* _DIRECTIONS FOR THIS TASK_
Exclude the pictures and retype the entries as written.

══ DATASET EXTRACT ══

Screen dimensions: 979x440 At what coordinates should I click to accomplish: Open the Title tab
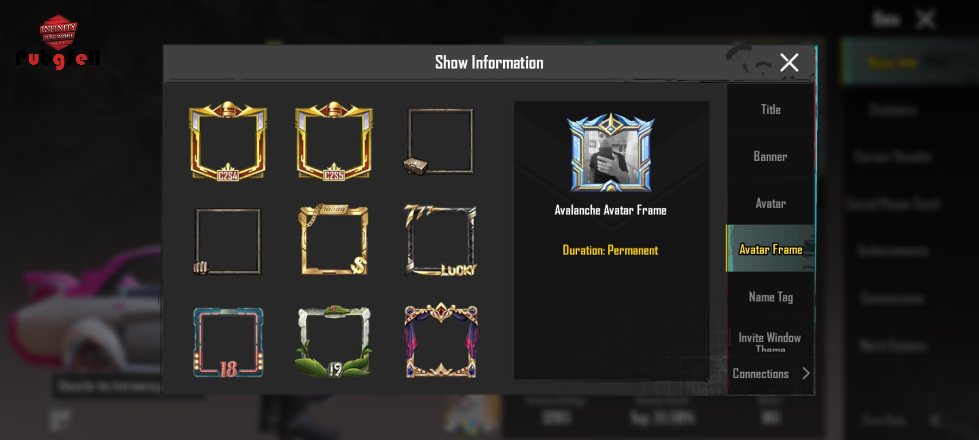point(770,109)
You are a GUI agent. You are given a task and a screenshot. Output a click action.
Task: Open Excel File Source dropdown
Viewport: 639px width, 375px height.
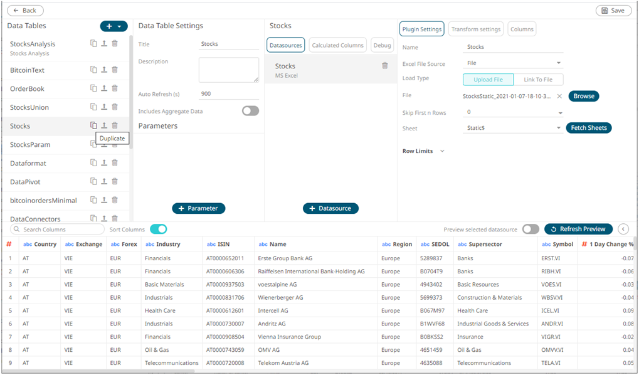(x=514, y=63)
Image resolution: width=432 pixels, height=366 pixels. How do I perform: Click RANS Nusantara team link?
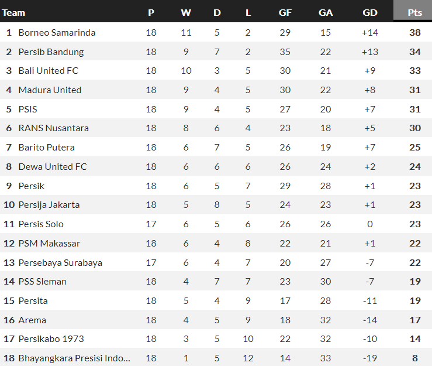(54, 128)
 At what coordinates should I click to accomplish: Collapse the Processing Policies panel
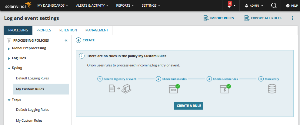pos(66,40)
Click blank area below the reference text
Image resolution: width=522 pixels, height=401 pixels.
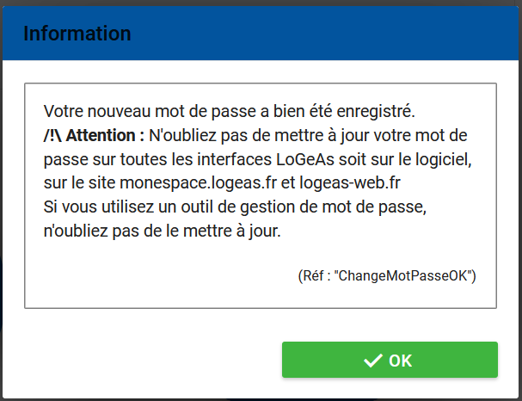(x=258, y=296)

═══

* _ANSWER AREA_
Screen dimensions: 979x440 At what coordinates should I click to accomplish: Open the Title tab
point(770,109)
You are a GUI agent. You are given a task and a screenshot. Output a click action.
Task: Open Excel File Source dropdown
Viewport: 639px width, 375px height.
(x=514, y=63)
Image resolution: width=432 pixels, height=366 pixels. How do I perform: Click RANS Nusantara team link?
(54, 128)
 At what coordinates should I click to accomplish: Collapse the Processing Policies panel
pos(66,40)
Click blank area below the reference text
Image resolution: width=522 pixels, height=401 pixels.
(x=258, y=296)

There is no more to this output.